**Exercise prompt**
Retype the listing exactly. Leave out the images.

┌──

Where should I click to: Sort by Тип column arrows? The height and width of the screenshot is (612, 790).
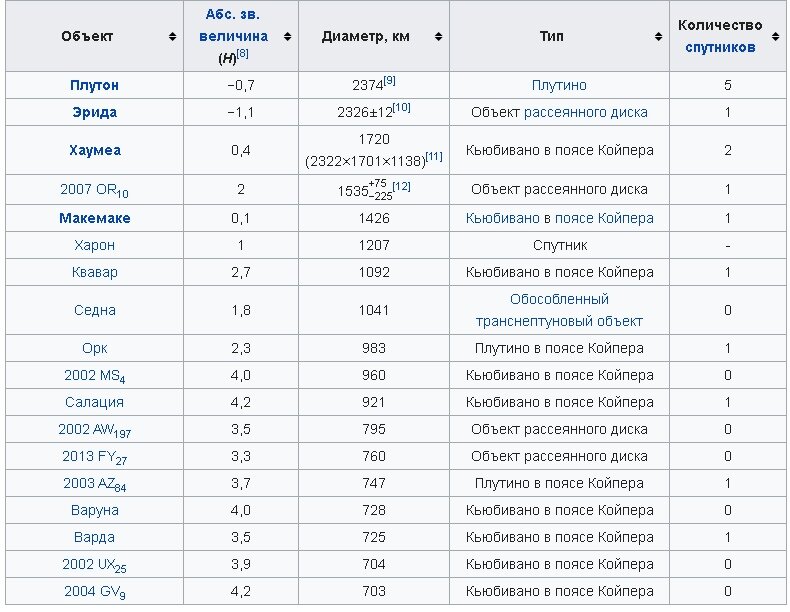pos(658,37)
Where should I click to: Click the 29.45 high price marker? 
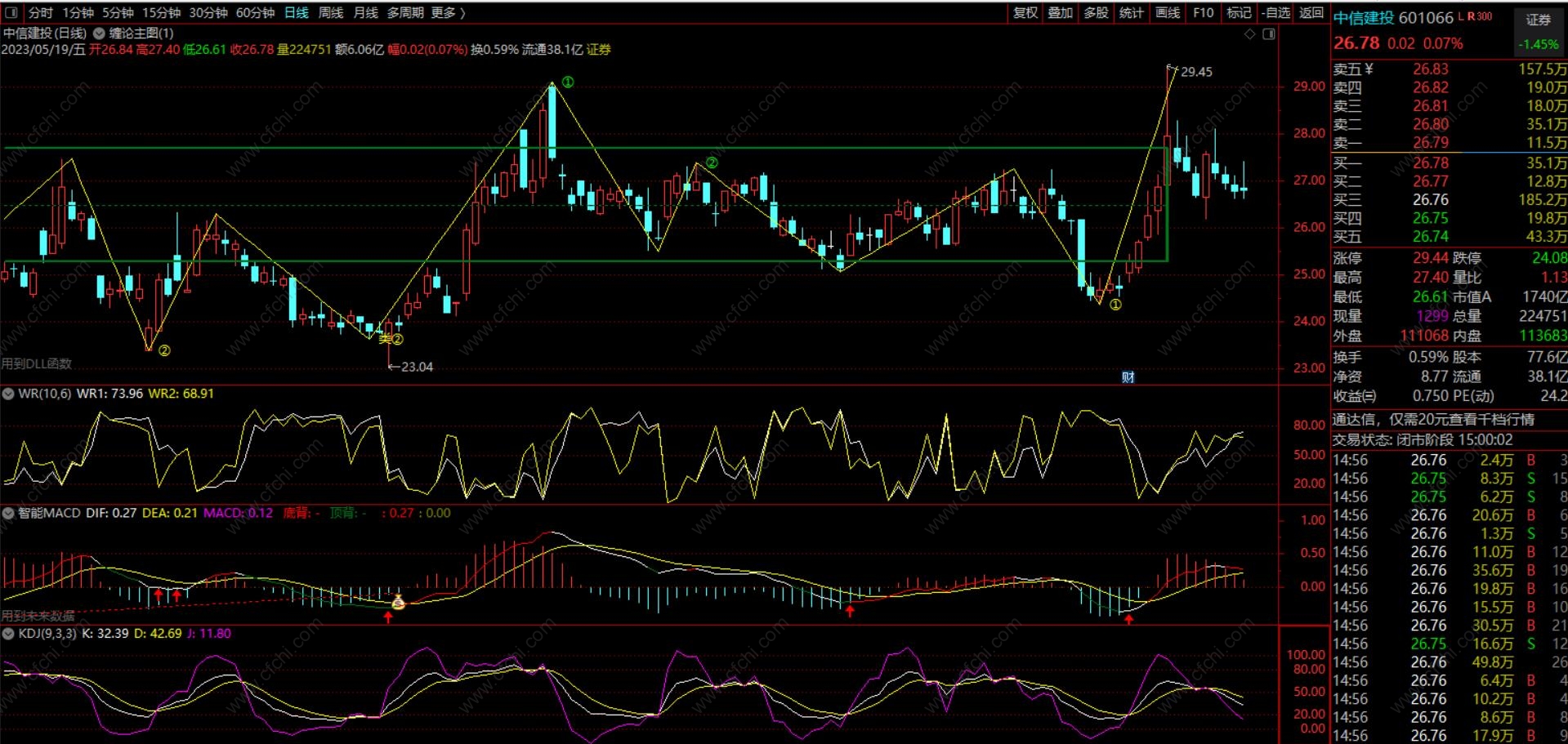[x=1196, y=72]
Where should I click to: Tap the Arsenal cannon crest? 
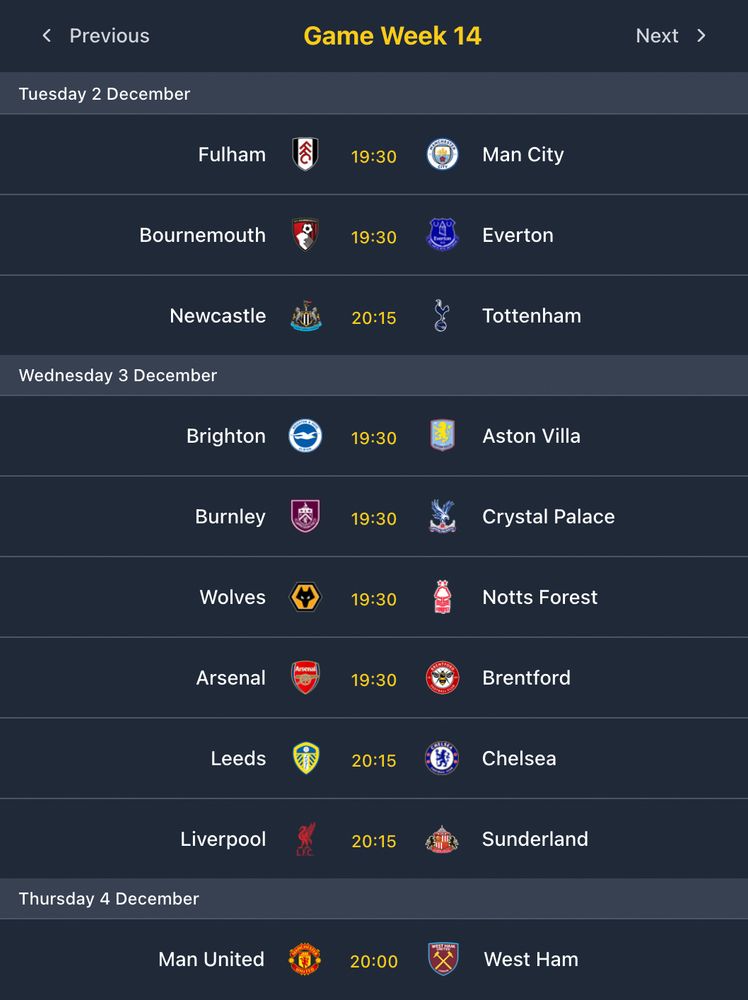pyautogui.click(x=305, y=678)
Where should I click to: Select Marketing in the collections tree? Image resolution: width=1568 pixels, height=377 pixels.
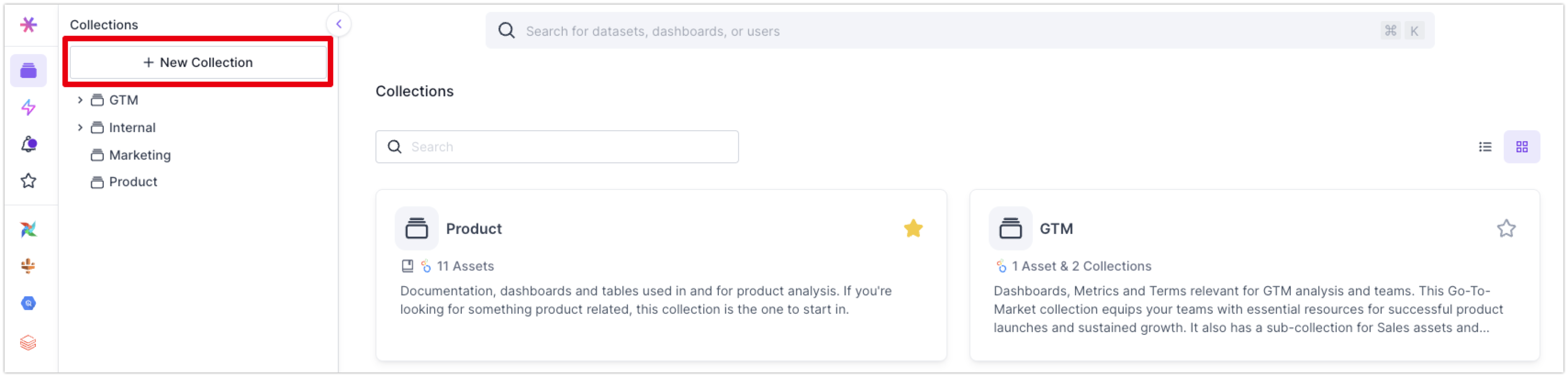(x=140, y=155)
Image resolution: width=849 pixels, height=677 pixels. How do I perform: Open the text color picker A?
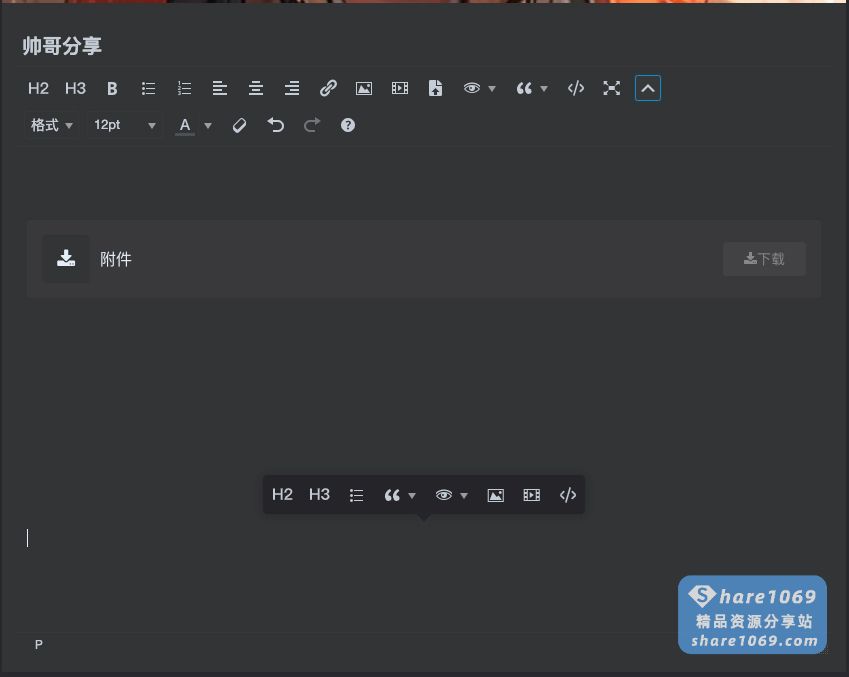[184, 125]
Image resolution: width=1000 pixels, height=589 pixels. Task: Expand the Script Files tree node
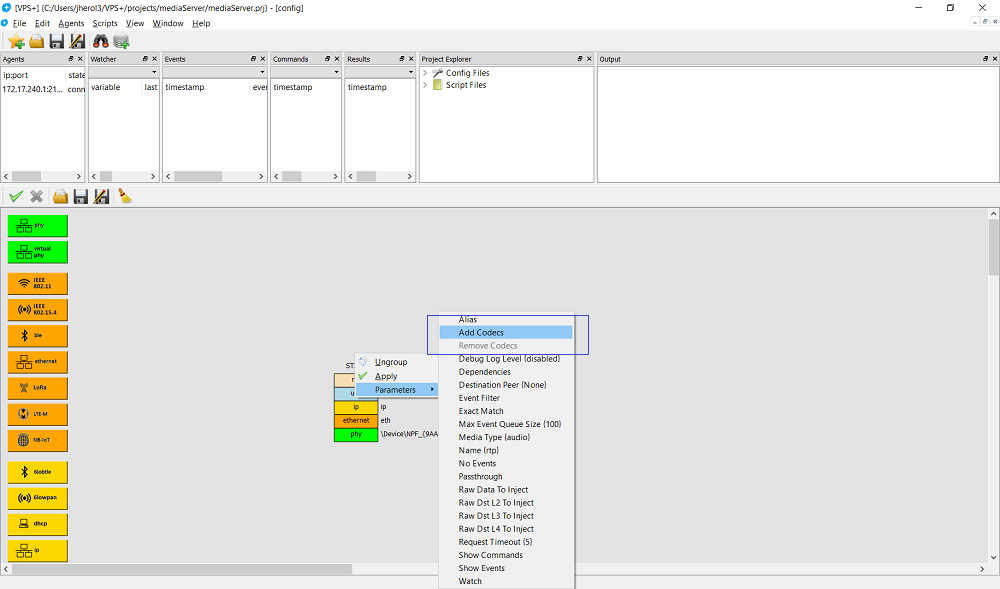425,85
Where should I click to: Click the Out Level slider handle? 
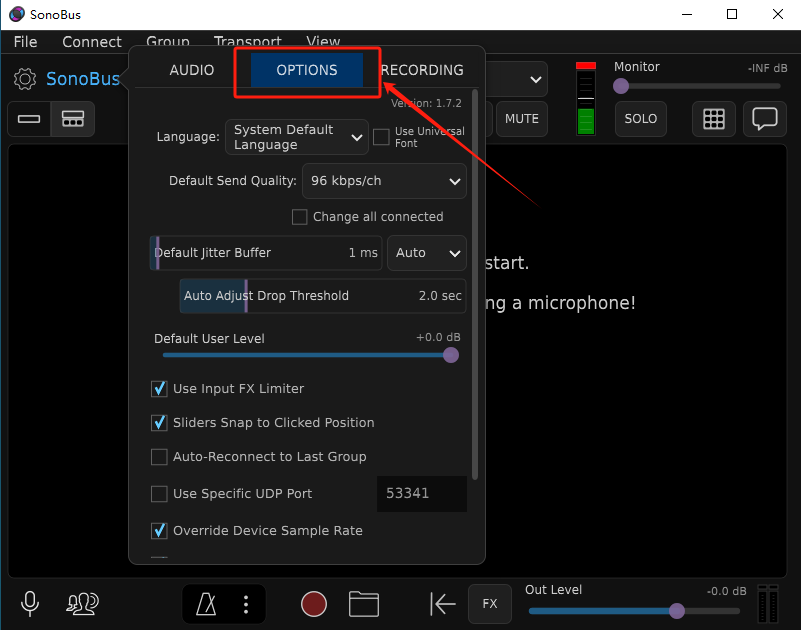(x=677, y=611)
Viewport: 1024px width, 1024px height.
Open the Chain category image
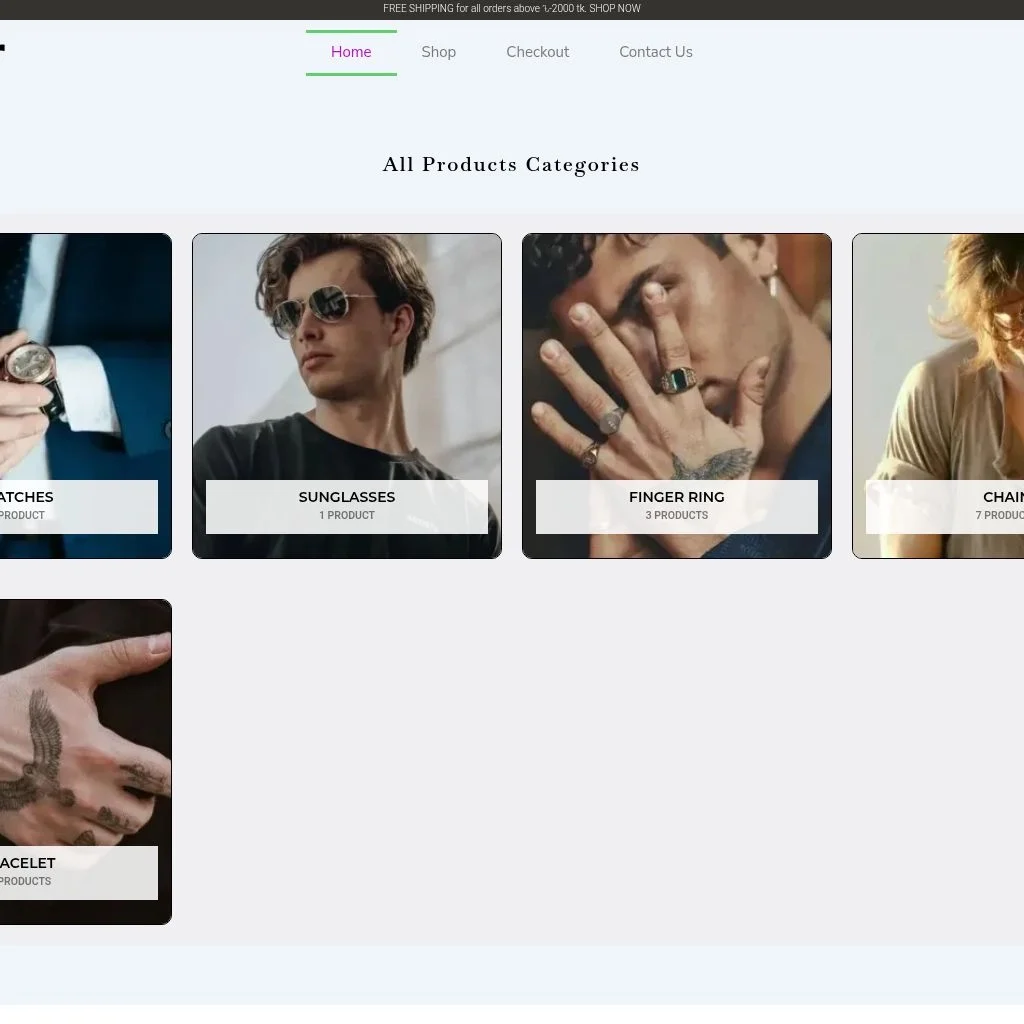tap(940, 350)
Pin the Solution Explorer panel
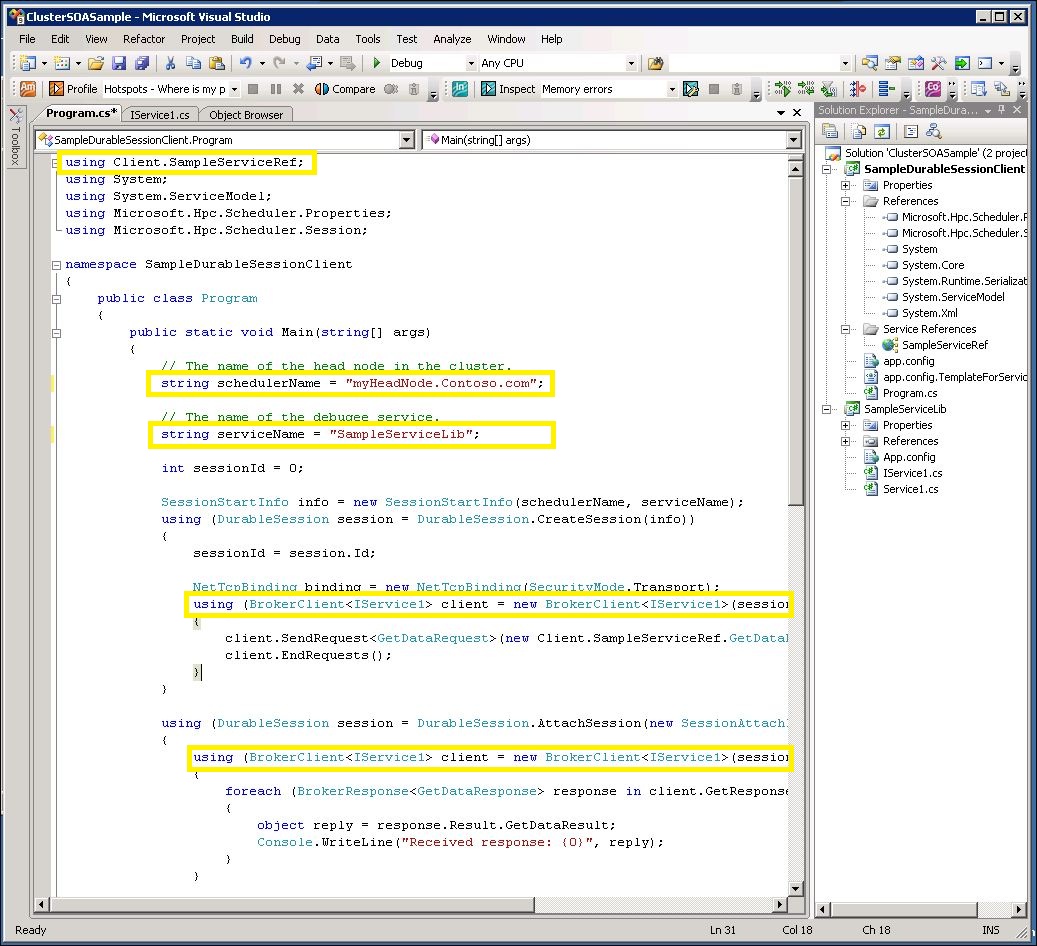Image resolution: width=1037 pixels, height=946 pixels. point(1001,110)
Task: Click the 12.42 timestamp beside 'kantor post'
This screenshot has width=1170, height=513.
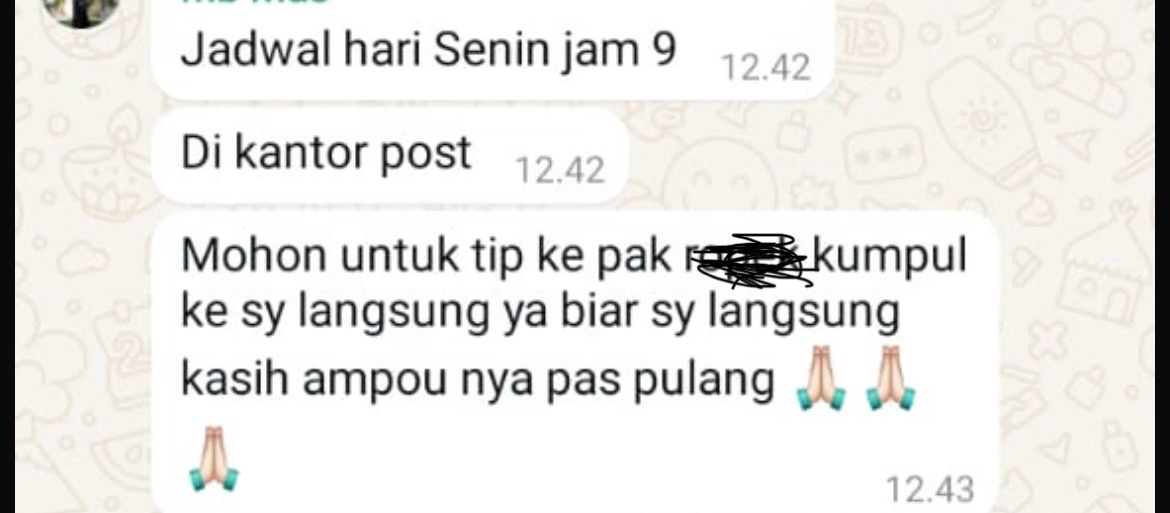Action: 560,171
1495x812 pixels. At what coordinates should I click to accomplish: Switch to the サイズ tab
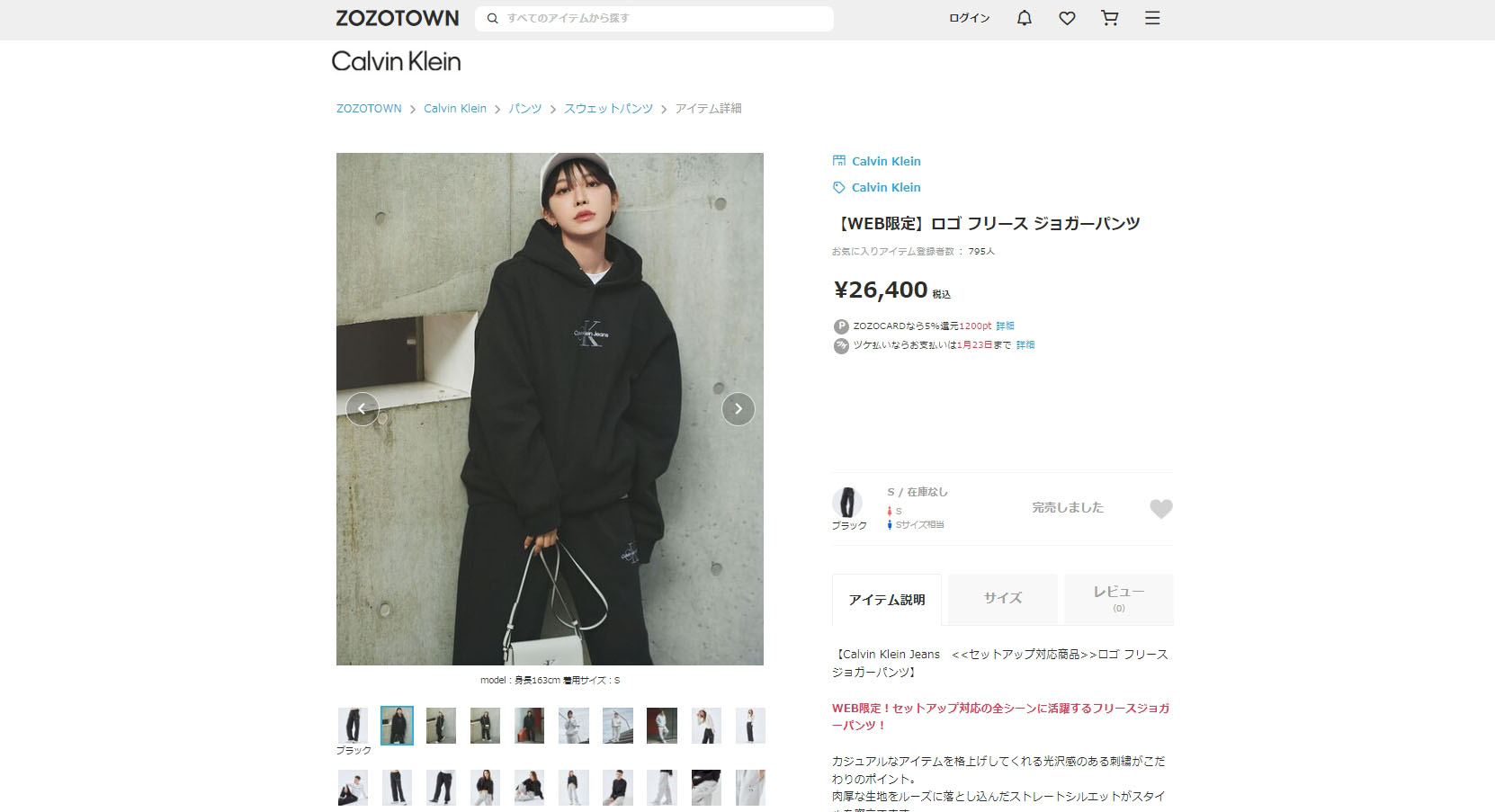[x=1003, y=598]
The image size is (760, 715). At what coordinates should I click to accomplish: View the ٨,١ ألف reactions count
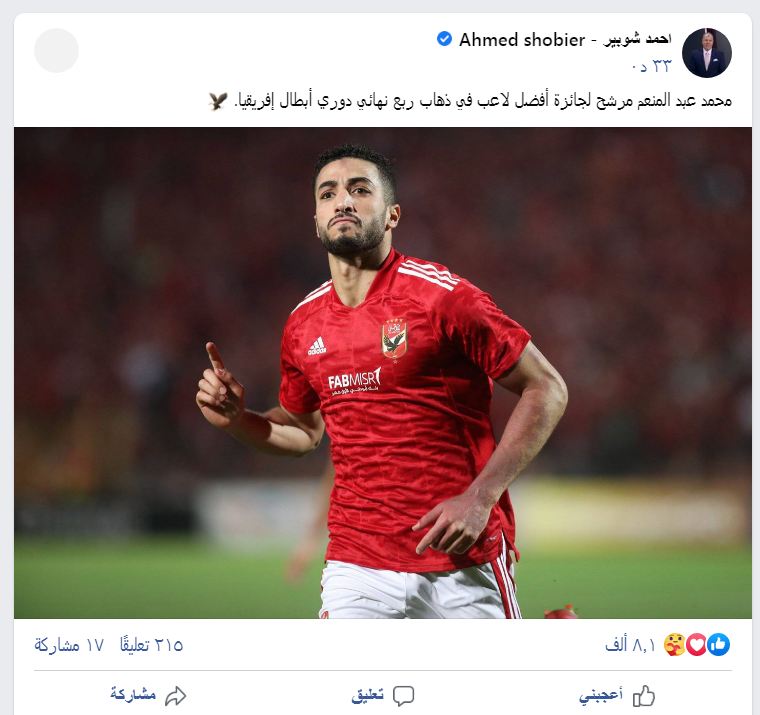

└──

**Answer for this exercise**
Where should I click to: Sort by Тип column arrows? The height and width of the screenshot is (612, 790).
pos(658,37)
Where should I click to: Click the 29.45 high price marker? 
[x=1196, y=72]
Where should I click to: Tap the Arsenal cannon crest? 
pyautogui.click(x=305, y=678)
Where should I click to: Select Marketing in the collections tree? Image resolution: width=1568 pixels, height=377 pixels.
(x=140, y=155)
Image resolution: width=849 pixels, height=677 pixels. How do I perform: Open the text color picker A?
[184, 125]
Image resolution: width=1000 pixels, height=589 pixels. Task: Expand the Script Files tree node
425,85
Where should I click to: Click the Out Level slider handle? 
(x=677, y=611)
Viewport: 1024px width, 1024px height.
Open the Chain category image
tap(940, 350)
Pin the Solution Explorer panel
Image resolution: width=1037 pixels, height=946 pixels. point(1001,110)
Task: Click the 12.42 timestamp beside 'kantor post'
This screenshot has width=1170, height=513.
Action: 560,171
1495x812 pixels. At what coordinates should I click to accomplish: Switch to the サイズ tab
[x=1003, y=598]
The image size is (760, 715). At what coordinates should I click to accomplish: View the ٨,١ ألف reactions count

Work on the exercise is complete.